Fixation and defixation of ammonium in soils: a review

Abstract

Fixed NH 4 + (NH 4 + f) and fixation and defixation of NH 4 + in soils have been the subject of a number of investigations with conflicting results. The results vary because of differences in methodology, soil type, mineralogical composition, and agro-climatic conditions. Most investigators have determined NH 4 + f using strong oxidizing agents (KOBr or KOH) to remove organic N and the remaining NH 4 + f does not necessarily reflect the fraction that is truly available to plants. The content of native NH 4 + f in different soils is related to parent material, texture, clay content, clay mineral composition, potassium status of the soil and K saturation of the interlayers of 2:1 clay minerals, and moisture conditions. Evaluation of the literature shows that the NH 4 + f-N content amounts to 10–90 mg kg−1 in coarse-textured soils (e.g., diluvial sand, red sandstone, granite), 60–270 mg kg−1 in medium-textured soils (loess, marsh, alluvial sediment, basalt) and 90–460 mg kg−1 in fine-textured soils (limestone, clay stone).
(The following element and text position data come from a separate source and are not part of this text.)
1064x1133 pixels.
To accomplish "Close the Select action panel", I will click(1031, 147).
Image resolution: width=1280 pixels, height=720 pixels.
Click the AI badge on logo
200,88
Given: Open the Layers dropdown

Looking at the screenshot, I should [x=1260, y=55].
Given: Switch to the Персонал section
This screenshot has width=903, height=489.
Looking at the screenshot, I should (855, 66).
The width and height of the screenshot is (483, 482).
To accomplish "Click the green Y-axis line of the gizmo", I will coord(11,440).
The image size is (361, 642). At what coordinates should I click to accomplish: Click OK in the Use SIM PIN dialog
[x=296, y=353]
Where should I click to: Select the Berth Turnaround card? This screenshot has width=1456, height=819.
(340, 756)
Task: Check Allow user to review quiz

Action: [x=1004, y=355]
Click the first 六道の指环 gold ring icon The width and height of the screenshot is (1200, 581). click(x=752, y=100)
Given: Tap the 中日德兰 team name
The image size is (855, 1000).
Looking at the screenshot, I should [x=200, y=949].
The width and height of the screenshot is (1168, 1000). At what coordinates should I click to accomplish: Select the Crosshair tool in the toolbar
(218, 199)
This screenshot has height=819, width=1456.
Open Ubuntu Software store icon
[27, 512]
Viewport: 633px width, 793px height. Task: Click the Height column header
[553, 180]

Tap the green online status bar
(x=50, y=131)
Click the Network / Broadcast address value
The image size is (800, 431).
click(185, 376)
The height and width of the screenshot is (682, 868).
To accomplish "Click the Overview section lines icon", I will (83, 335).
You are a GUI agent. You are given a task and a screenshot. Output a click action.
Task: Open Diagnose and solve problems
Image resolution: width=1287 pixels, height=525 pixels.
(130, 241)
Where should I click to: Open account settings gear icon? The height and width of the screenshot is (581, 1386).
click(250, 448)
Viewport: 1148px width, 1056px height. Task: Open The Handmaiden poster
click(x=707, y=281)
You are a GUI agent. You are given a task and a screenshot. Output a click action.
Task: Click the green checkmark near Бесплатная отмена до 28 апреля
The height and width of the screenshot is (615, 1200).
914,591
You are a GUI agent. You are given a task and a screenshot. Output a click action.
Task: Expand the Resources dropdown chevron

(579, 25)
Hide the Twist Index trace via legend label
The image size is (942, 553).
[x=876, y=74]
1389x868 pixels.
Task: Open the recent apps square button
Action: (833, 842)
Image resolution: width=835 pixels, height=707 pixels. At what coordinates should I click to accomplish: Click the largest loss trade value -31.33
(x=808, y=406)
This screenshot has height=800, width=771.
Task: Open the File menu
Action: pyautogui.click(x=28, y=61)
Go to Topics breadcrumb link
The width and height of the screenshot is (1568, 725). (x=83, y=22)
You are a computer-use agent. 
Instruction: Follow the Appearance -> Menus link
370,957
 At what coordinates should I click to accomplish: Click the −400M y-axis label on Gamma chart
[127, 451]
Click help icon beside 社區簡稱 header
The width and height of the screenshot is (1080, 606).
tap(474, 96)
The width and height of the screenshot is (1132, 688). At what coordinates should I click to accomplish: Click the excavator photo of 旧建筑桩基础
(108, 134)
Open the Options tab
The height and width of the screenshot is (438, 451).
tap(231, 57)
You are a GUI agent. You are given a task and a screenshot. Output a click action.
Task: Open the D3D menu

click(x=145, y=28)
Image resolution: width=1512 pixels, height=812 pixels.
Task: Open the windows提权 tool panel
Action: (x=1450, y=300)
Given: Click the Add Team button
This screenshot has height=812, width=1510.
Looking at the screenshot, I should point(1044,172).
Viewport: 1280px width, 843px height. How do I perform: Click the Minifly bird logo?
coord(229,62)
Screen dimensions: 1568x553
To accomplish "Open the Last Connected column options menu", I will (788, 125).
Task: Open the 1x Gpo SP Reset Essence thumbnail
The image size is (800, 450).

Variable results on plant availability of NH 4 + f are mainly due to the fact that some investigators distinguished between native and recently fixed NH 4 + while others did not. Recently fixed NH 4 + is available to plants to a greater degree than the native NH 4 + f, and soil microflora play an important role in the defixation process. The temporal changes in the content of recently fixed NH 4 + suggest that it is actively involved in N dynamics during a crop growth season. The amounts of NH 4 + defixed during a growing season varied greatly within the groups of silty (20–200 kg NH 4 + -N ha−1 30 cm−1) as well as clayey (40–188 kg NH 4 + -N ha−1 30 cm−1) soils. The pool of recently fixed NH 4 + may therefore be considered in fertilizer management programs for increasing N use efficiency and reducing N losses from soils.